• _What the task requires_
Please print the whole listing again, exactly as shown.

• _Dataset content_
----------------------------------------

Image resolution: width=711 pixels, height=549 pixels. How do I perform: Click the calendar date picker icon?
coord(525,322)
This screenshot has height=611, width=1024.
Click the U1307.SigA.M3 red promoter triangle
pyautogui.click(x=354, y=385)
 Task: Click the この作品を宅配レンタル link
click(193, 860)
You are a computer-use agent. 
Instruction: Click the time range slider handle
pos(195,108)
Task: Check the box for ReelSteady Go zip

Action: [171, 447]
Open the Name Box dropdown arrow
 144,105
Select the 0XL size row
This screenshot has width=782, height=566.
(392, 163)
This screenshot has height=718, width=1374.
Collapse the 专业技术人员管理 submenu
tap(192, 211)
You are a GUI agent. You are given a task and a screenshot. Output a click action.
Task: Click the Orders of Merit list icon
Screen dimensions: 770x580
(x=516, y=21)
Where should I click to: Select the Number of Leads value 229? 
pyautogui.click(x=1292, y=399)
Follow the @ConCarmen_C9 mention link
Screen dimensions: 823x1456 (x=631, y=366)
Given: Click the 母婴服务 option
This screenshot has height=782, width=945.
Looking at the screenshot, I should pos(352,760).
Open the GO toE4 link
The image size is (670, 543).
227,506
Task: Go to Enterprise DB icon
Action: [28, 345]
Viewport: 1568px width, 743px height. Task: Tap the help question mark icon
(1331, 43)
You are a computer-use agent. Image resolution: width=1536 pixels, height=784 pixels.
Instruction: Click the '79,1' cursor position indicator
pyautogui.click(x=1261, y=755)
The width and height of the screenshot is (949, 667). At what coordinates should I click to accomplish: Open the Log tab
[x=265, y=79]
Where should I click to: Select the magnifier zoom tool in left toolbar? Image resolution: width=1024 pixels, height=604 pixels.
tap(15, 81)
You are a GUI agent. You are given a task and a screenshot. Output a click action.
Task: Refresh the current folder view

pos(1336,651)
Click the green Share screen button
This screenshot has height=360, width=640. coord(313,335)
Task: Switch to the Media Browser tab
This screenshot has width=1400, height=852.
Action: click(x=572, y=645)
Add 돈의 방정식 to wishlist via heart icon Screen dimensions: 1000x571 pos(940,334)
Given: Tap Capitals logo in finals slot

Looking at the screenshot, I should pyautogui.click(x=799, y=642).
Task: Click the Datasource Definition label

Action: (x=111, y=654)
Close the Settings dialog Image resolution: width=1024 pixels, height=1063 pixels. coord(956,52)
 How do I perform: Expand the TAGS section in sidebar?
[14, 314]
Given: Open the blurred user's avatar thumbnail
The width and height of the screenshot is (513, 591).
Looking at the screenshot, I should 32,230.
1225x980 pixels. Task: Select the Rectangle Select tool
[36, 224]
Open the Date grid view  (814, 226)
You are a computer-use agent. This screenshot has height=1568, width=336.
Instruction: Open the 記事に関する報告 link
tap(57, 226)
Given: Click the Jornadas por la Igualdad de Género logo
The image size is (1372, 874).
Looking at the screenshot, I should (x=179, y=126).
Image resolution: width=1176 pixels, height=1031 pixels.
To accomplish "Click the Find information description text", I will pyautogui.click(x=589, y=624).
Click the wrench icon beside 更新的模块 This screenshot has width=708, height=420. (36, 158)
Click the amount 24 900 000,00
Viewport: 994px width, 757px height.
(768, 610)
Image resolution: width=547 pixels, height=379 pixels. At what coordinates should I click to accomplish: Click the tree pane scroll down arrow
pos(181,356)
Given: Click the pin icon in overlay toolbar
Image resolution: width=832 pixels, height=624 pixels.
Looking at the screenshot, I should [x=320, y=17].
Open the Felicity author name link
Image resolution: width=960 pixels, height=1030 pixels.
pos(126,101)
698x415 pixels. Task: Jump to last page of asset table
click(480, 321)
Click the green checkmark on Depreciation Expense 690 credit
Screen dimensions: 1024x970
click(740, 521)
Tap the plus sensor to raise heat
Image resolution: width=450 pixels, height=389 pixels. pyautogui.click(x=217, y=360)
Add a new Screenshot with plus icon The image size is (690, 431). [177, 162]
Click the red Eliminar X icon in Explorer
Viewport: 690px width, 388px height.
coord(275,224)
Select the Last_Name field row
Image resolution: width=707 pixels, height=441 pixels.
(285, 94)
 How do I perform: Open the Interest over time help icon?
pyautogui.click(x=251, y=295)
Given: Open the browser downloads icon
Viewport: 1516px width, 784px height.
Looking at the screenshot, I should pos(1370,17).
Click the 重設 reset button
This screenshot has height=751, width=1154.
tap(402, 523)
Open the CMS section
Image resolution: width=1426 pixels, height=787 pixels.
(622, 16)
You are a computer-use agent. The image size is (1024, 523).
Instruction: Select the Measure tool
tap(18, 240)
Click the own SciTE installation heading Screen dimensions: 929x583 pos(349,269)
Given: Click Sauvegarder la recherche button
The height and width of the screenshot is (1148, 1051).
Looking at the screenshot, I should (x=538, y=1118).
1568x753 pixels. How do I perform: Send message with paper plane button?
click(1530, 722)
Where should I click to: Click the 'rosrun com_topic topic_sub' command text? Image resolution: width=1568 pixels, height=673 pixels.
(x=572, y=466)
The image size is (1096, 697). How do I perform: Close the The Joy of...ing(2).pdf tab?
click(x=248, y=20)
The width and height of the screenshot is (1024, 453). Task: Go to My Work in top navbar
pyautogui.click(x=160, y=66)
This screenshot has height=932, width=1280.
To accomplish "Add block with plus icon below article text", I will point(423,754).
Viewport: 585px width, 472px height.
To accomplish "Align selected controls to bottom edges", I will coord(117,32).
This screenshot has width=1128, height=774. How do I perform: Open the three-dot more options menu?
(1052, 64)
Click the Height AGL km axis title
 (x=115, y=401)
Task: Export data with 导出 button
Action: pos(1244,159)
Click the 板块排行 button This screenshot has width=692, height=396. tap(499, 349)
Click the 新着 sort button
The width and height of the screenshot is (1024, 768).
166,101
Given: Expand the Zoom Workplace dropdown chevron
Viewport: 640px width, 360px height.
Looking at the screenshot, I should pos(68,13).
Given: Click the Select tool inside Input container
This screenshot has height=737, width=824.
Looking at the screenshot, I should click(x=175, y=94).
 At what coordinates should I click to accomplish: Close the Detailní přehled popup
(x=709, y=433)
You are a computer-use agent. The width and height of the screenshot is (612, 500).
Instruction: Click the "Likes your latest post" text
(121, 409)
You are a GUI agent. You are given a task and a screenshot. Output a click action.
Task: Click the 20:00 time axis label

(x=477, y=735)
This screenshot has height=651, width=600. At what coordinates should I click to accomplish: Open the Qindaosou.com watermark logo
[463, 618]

----------------------------------------

• _Result of this task_
Image resolution: width=711 pixels, height=549 pixels. How do I perform: Click the calendar date picker icon?
coord(525,322)
This screenshot has height=611, width=1024.
Click the U1307.SigA.M3 red promoter triangle
pyautogui.click(x=354, y=385)
 Task: Click the この作品を宅配レンタル link
click(193, 860)
You are a computer-use agent. 
Instruction: Click the time range slider handle
pos(195,108)
Task: Check the box for ReelSteady Go zip

Action: [171, 447]
Open the Name Box dropdown arrow
 144,105
Select the 0XL size row
This screenshot has width=782, height=566.
(392, 163)
This screenshot has height=718, width=1374.
Collapse the 专业技术人员管理 submenu
tap(192, 211)
You are a GUI agent. You are given a task and a screenshot. Output a click action.
Task: Click the Orders of Merit list icon
Screen dimensions: 770x580
(x=516, y=21)
Where should I click to: Select the Number of Leads value 229? 
pyautogui.click(x=1292, y=399)
Follow the @ConCarmen_C9 mention link
Screen dimensions: 823x1456 (x=631, y=366)
Given: Click the 母婴服务 option
This screenshot has height=782, width=945.
Looking at the screenshot, I should pos(352,760).
Open the GO toE4 link
The image size is (670, 543).
227,506
Task: Go to Enterprise DB icon
Action: [28, 345]
Viewport: 1568px width, 743px height. Task: Tap the help question mark icon
(1331, 43)
You are a computer-use agent. Image resolution: width=1536 pixels, height=784 pixels.
Instruction: Click the '79,1' cursor position indicator
pyautogui.click(x=1261, y=755)
The width and height of the screenshot is (949, 667). At what coordinates should I click to accomplish: Open the Log tab
[x=265, y=79]
Where should I click to: Select the magnifier zoom tool in left toolbar? Image resolution: width=1024 pixels, height=604 pixels.
tap(15, 81)
You are a GUI agent. You are given a task and a screenshot. Output a click action.
Task: Refresh the current folder view

pos(1336,651)
Click the green Share screen button
This screenshot has height=360, width=640. coord(313,335)
Task: Switch to the Media Browser tab
This screenshot has width=1400, height=852.
Action: click(x=572, y=645)
Add 돈의 방정식 to wishlist via heart icon Screen dimensions: 1000x571 pos(940,334)
Given: Tap Capitals logo in finals slot

Looking at the screenshot, I should pyautogui.click(x=799, y=642).
Task: Click the Datasource Definition label

Action: (x=111, y=654)
Close the Settings dialog Image resolution: width=1024 pixels, height=1063 pixels. coord(956,52)
 How do I perform: Expand the TAGS section in sidebar?
[14, 314]
Given: Open the blurred user's avatar thumbnail
The width and height of the screenshot is (513, 591).
Looking at the screenshot, I should 32,230.
1225x980 pixels. Task: Select the Rectangle Select tool
[36, 224]
Open the Date grid view  (814, 226)
You are a computer-use agent. This screenshot has height=1568, width=336.
Instruction: Open the 記事に関する報告 link
tap(57, 226)
Given: Click the Jornadas por la Igualdad de Género logo
The image size is (1372, 874).
Looking at the screenshot, I should (x=179, y=126).
Image resolution: width=1176 pixels, height=1031 pixels.
To accomplish "Click the Find information description text", I will pyautogui.click(x=589, y=624).
Click the wrench icon beside 更新的模块 This screenshot has width=708, height=420. (36, 158)
Click the amount 24 900 000,00
Viewport: 994px width, 757px height.
(768, 610)
Image resolution: width=547 pixels, height=379 pixels. At what coordinates should I click to accomplish: Click the tree pane scroll down arrow
pos(181,356)
Given: Click the pin icon in overlay toolbar
Image resolution: width=832 pixels, height=624 pixels.
Looking at the screenshot, I should [x=320, y=17].
Open the Felicity author name link
Image resolution: width=960 pixels, height=1030 pixels.
pos(126,101)
698x415 pixels. Task: Jump to last page of asset table
click(480, 321)
Click the green checkmark on Depreciation Expense 690 credit
Screen dimensions: 1024x970
click(740, 521)
Tap the plus sensor to raise heat
Image resolution: width=450 pixels, height=389 pixels. pyautogui.click(x=217, y=360)
Add a new Screenshot with plus icon The image size is (690, 431). [177, 162]
Click the red Eliminar X icon in Explorer
Viewport: 690px width, 388px height.
coord(275,224)
Select the Last_Name field row
Image resolution: width=707 pixels, height=441 pixels.
(285, 94)
 How do I perform: Open the Interest over time help icon?
pyautogui.click(x=251, y=295)
Given: Open the browser downloads icon
Viewport: 1516px width, 784px height.
Looking at the screenshot, I should pos(1370,17).
Click the 重設 reset button
This screenshot has height=751, width=1154.
tap(402, 523)
Open the CMS section
Image resolution: width=1426 pixels, height=787 pixels.
(622, 16)
You are a computer-use agent. The image size is (1024, 523).
Instruction: Select the Measure tool
tap(18, 240)
Click the own SciTE installation heading Screen dimensions: 929x583 pos(349,269)
Given: Click Sauvegarder la recherche button
The height and width of the screenshot is (1148, 1051).
Looking at the screenshot, I should (x=538, y=1118).
1568x753 pixels. How do I perform: Send message with paper plane button?
click(1530, 722)
Where should I click to: Click the 'rosrun com_topic topic_sub' command text? Image resolution: width=1568 pixels, height=673 pixels.
(x=572, y=466)
The image size is (1096, 697). How do I perform: Close the The Joy of...ing(2).pdf tab?
click(x=248, y=20)
The width and height of the screenshot is (1024, 453). Task: Go to My Work in top navbar
pyautogui.click(x=160, y=66)
This screenshot has height=932, width=1280.
To accomplish "Add block with plus icon below article text", I will point(423,754).
Viewport: 585px width, 472px height.
To accomplish "Align selected controls to bottom edges", I will coord(117,32).
This screenshot has width=1128, height=774. How do I perform: Open the three-dot more options menu?
(1052, 64)
Click the Height AGL km axis title
 (x=115, y=401)
Task: Export data with 导出 button
Action: pos(1244,159)
Click the 板块排行 button This screenshot has width=692, height=396. tap(499, 349)
Click the 新着 sort button
The width and height of the screenshot is (1024, 768).
166,101
Given: Expand the Zoom Workplace dropdown chevron
Viewport: 640px width, 360px height.
Looking at the screenshot, I should pos(68,13).
Given: Click the Select tool inside Input container
This screenshot has height=737, width=824.
Looking at the screenshot, I should click(x=175, y=94).
 At what coordinates should I click to accomplish: Close the Detailní přehled popup
(x=709, y=433)
You are a computer-use agent. The width and height of the screenshot is (612, 500).
Instruction: Click the "Likes your latest post" text
(121, 409)
You are a GUI agent. You are given a task and a screenshot. Output a click action.
Task: Click the 20:00 time axis label

(x=477, y=735)
This screenshot has height=651, width=600. At what coordinates should I click to accomplish: Open the Qindaosou.com watermark logo
[463, 618]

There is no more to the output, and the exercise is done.